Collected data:
☆ ☆ ☆ ☆

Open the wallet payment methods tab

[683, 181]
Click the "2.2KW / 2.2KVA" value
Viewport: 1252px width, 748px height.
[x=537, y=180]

☆ ☆ ☆ ☆

Copy each record exactly, leaving nothing out.

Open the wallet payment methods tab

[683, 181]
Click the "2.2KW / 2.2KVA" value
Viewport: 1252px width, 748px height.
[x=537, y=180]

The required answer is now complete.